What the exercise asks
Write the records out again exactly as they read, dropping any picture they hold.

[Records contained in a dataset]
* * *
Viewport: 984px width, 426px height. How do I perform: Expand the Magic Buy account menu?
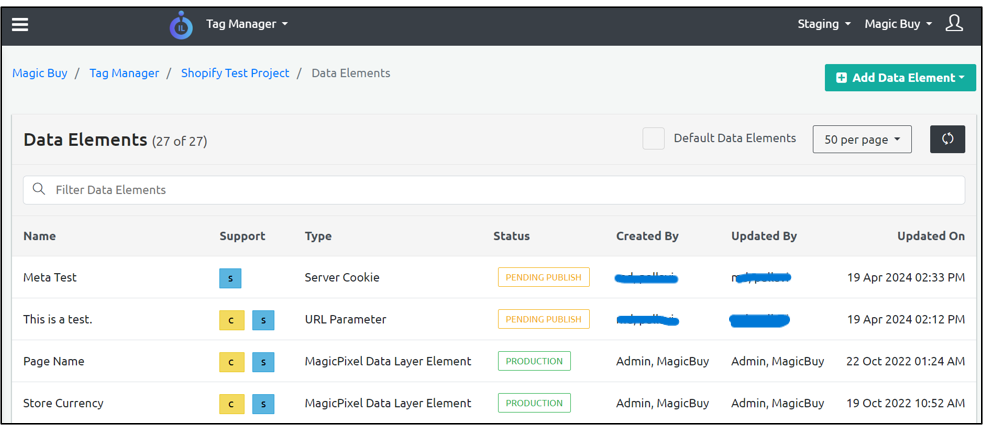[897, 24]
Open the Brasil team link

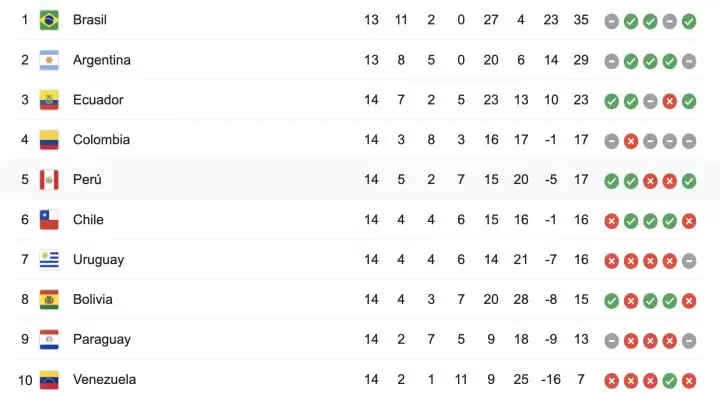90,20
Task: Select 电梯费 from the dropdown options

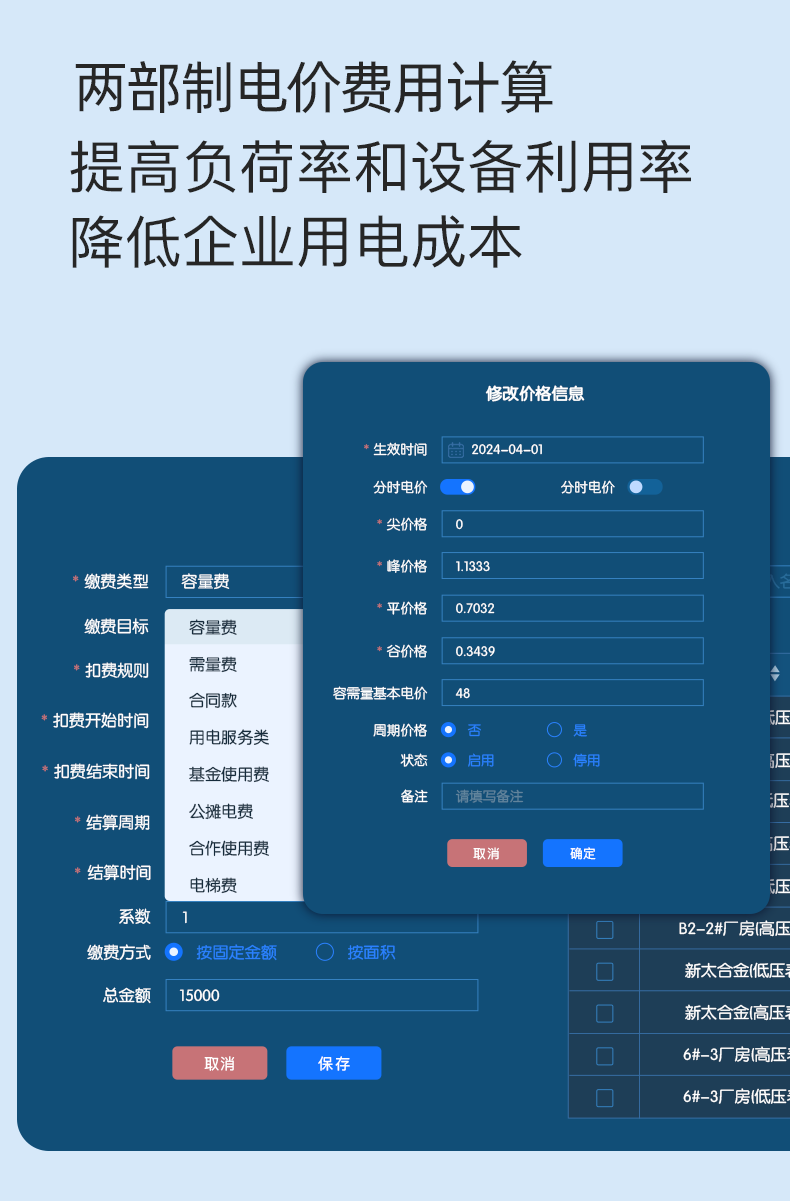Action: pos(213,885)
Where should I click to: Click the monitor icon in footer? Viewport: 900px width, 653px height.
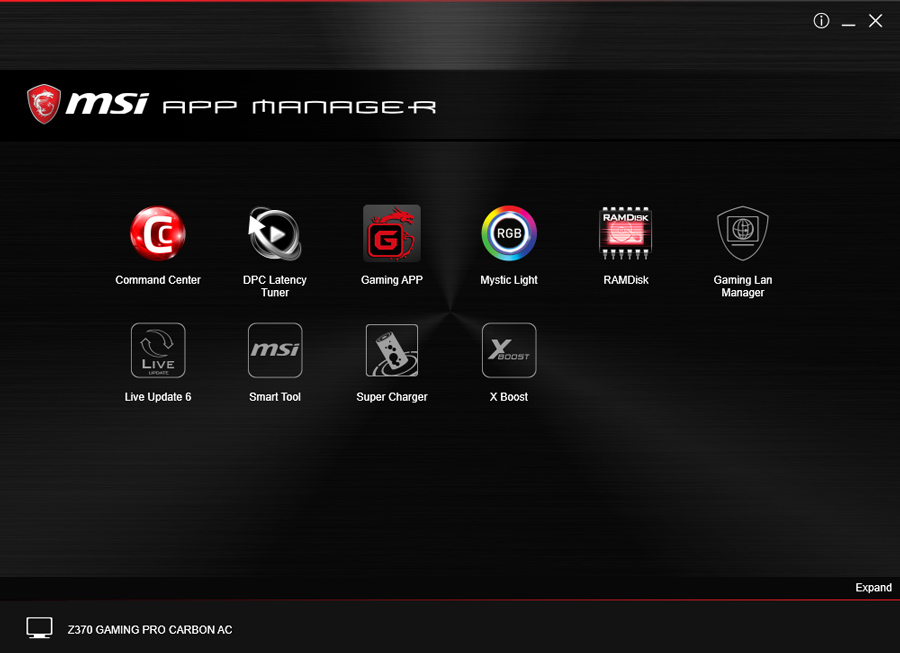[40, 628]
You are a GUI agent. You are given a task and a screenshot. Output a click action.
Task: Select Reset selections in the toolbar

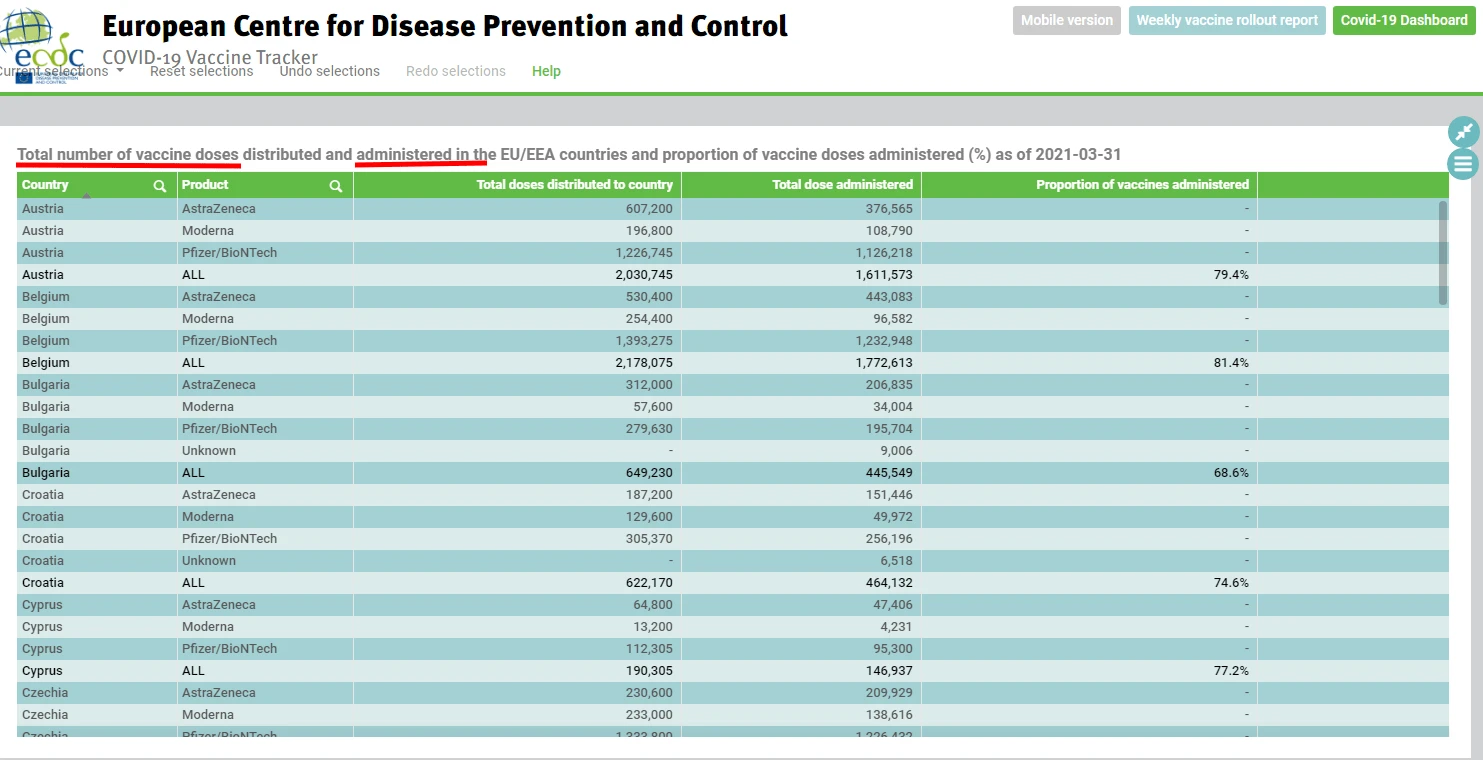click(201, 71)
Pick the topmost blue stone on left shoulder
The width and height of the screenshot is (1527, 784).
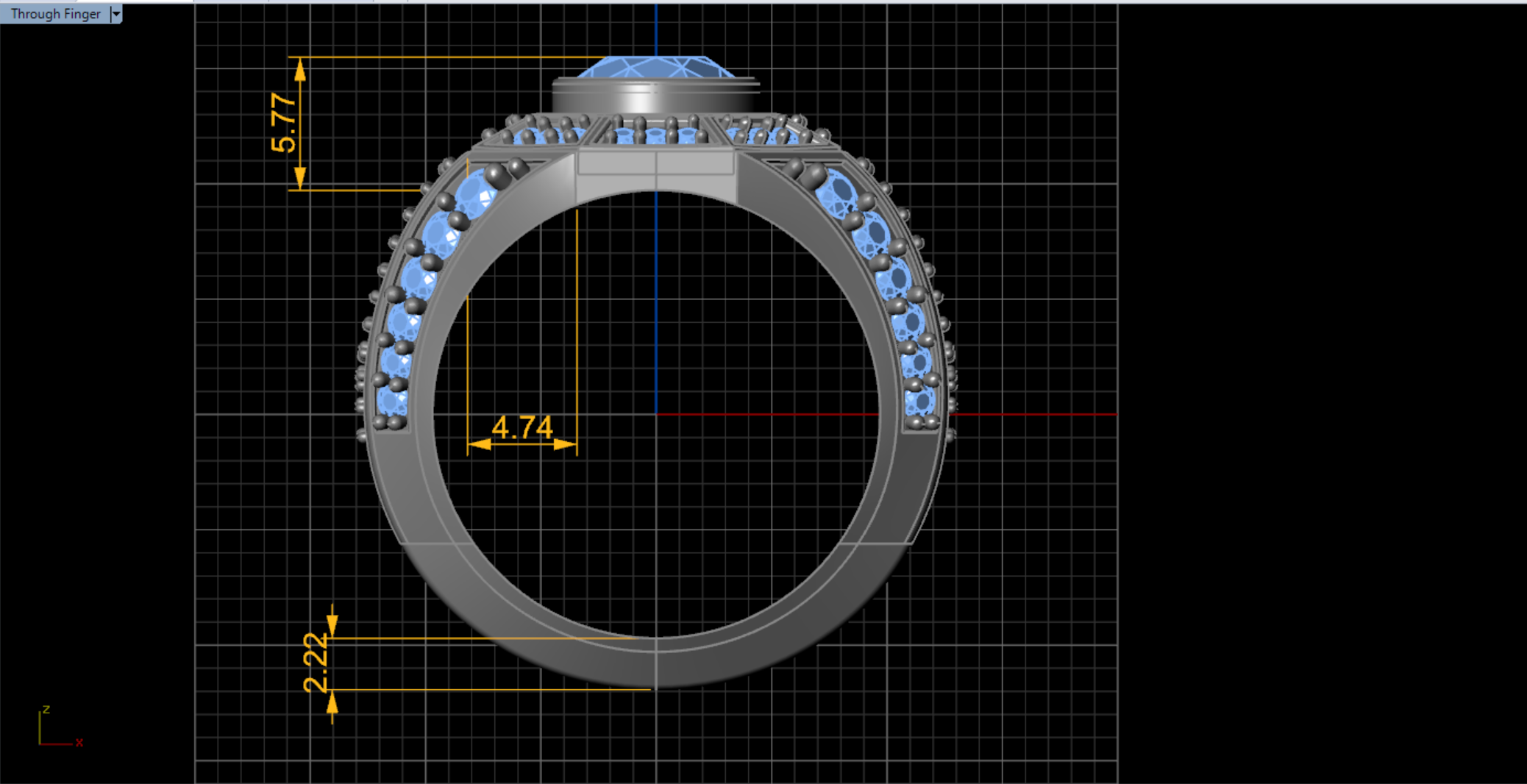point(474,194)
* * *
Result of this exercise
Viewport: 984px width, 426px height. How do I perform: Expand the Magic Buy account menu?
[897, 24]
Open the Brasil team link

90,20
Task: Select 电梯费 from the dropdown options

Action: pos(213,885)
Where should I click to: Click the monitor icon in footer? Viewport: 900px width, 653px height.
[40, 628]
You are a GUI agent. You are given a task and a screenshot. Output a click action.
Task: Select Reset selections in the toolbar

click(201, 71)
Pick the topmost blue stone on left shoulder
The width and height of the screenshot is (1527, 784).
point(474,194)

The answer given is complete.